Note
Go to the end to download the full example code. or to run this example in your browser via JupyterLite or Binder
Multiple Randomized Cross-Validation#
This tutorial introduces MultipleRandomizedCV
,
which is based on the “Multiple Randomized Backtests” methodology of Palomar in [1].
This cross-validation strategy performs a Monte Carlo–style evaluation by repeatedly
sampling distinct asset subsets (without replacement) and contiguous time
windows, then applying an inner walk-forward split to each subsample, capturing both
temporal and cross-sectional variability in performance.
In this example, we build a portfolio model composed of a preselection of top
performers, followed by a Hierarchical Equal Risk Contribution optimization with
covariance shrinkage.
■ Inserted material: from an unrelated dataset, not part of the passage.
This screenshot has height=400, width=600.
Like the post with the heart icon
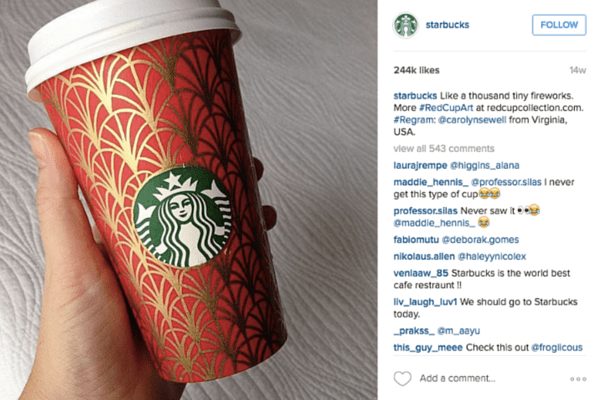coord(402,379)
We split the dataset into training and testing sets, tune
hyperparameters on the training set, and then evaluate the final portfolio models on
the test set using MultipleRandomizedCV
.
Data Loading#
We load the FTSE 100 dataset, which contains daily prices of 64 assets from the FTSE 100 index, spanning 2000-01-04 to 2023-05-31.
import scipy.stats as stats
from plotly.io import show
from sklearn import set_config
from sklearn.model_selection import RandomizedSearchCV, train_test_split
from sklearn.pipeline import Pipeline
from skfolio import Population, RatioMeasure, RiskMeasure
from skfolio.datasets import load_ftse100_dataset
from skfolio.metrics import make_scorer
from skfolio.model_selection import MultipleRandomizedCV, WalkForward, cross_val_predict
from skfolio.moments import ShrunkCovariance
from skfolio.optimization import HierarchicalEqualRiskContribution
from skfolio.pre_selection import SelectKExtremes
from skfolio.preprocessing import prices_to_returns
from skfolio.prior import EmpiricalPrior
set_config(transform_output="pandas")
prices = load_ftse100_dataset()
returns = prices_to_returns(prices)
# Sequential train-test split: 67% training, 33% testing.
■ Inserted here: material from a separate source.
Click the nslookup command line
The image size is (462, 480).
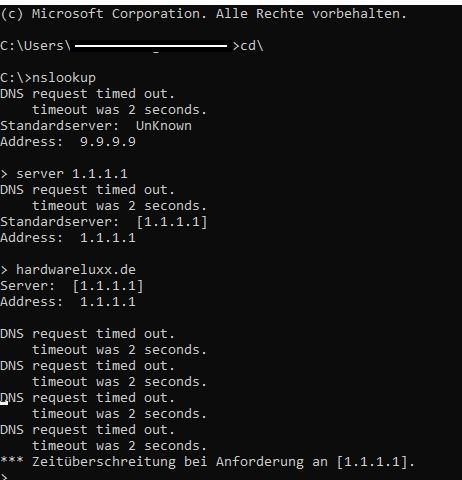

# `shuffle=False` preserves chronological order, crucial for time-series data.
X_train, X_test = train_test_split(returns, test_size=0.33, shuffle=False)
Portfolio Construction#
We build a pipeline that first selects the top-k assets by Sharpe ratio, then allocates weights via Hierarchical Equal Risk Contribution using a shrunk covariance estimator.
pre_selection = SelectKExtremes(k=10, measure=RatioMeasure.SHARPE_RATIO, highest=True)
optimization = HierarchicalEqualRiskContribution(
prior_estimator=EmpiricalPrior(
covariance_estimator=ShrunkCovariance(shrinkage=0.5)
),
risk_measure=RiskMeasure.VARIANCE,
)
model_bench = Pipeline(
[
("pre_selection", pre_selection),
("optimization", optimization),
]
)
Rebalancing Strategy#
We use WalkForward
to define a monthly rebalancing
(20 trading days), training on the prior year (252 trading days):
walk_forward = WalkForward(test_size=20, train_size=252)
Note that WalkForward
also supports specific
datetime frequencies. For examples, we could use
walk_forward = WalkForward(test_size=1, train_size=12, freq="WOM-3FRI")
to
rebalance monthly on the third Friday (WOM-3FRI), training on the prior 12
months.
Hyperparameter Tuning#
Initially, the number of selected assets and the shrinkage parameter were
chosen randomly. We use RandomizedSearchCV
to explore these parameters and
find the combination that maximizes the mean out-of-sample CVaR ratio.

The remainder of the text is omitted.